Cette hausse des prix de certains produits alimentaires constatée depuis le 26 janvier est la conséquence directe de la hausse de 10% du seuil de revente à perte (SRP) voulue par la loi Alimentation appliquée le 1er février 2019.

Autrement dit, les produits alimentaires revendus par la grande distribution avec des marges de moins de 10 % ont augmenté. On peut ainsi en déduire que les alcools dont les prix ont le plus augmenté sont ceux sur lesquels les hypermarchés réalisaient de faibles marges qu'ils ont dû relever pour se conformer à la loi.

La distribution a panaché hausses et baisses de prix

Toutefois, la grande distribution a globalement modulé ses marges à la baisse sur d’autres produits (certaines marques de distributeurs) pour que sur un panier moyen de courses, l’impact en termes de hausses de prix pour le consommateur soit neutre.

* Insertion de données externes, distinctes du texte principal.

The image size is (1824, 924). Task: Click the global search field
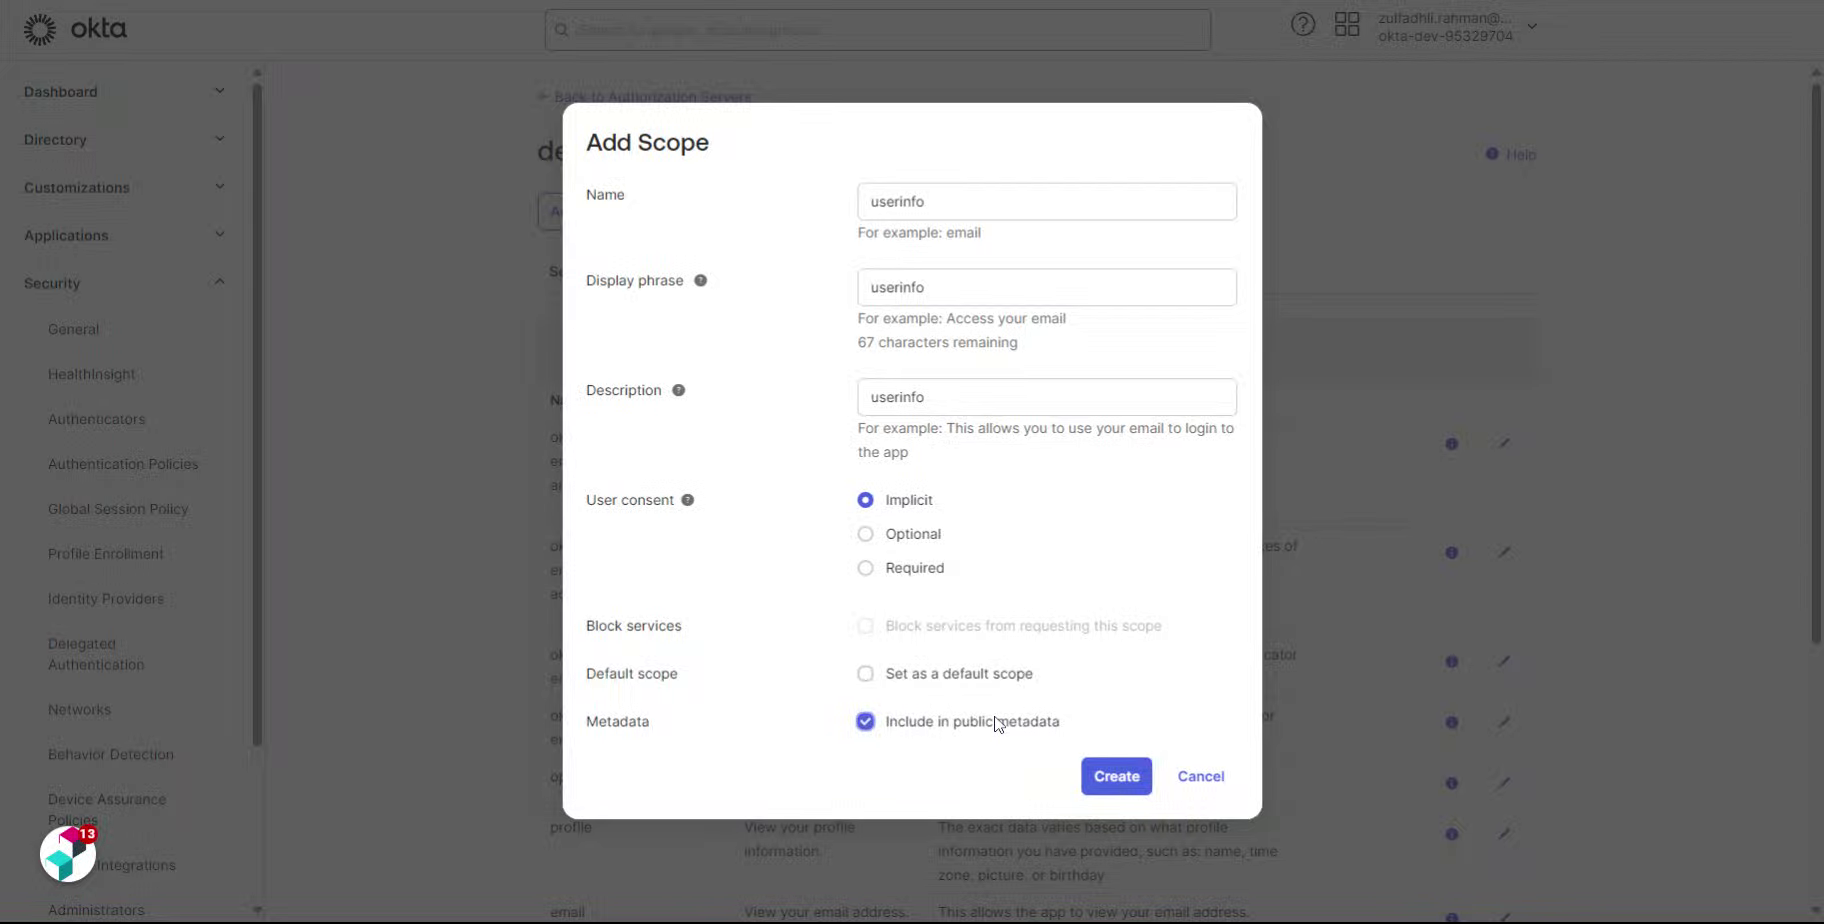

C'est ce qu'a constaté Nielsen. "En considérant l’ensemble des produits de grande consommation, les prix ont augmenté de 0.1% entre le 26 janvier et le 29 mars dernier. Cette quasi-stabilité s’explique par d’un côté la hausse des prix des références des marques fabricants (ainsi que des MDD premiers prix), et de l’autre la baisse significative du prix des MDD coeur de gamme. Ces dernières (30% des ventes en France) compensent ainsi les hausses observées" relève le cabinet d'études.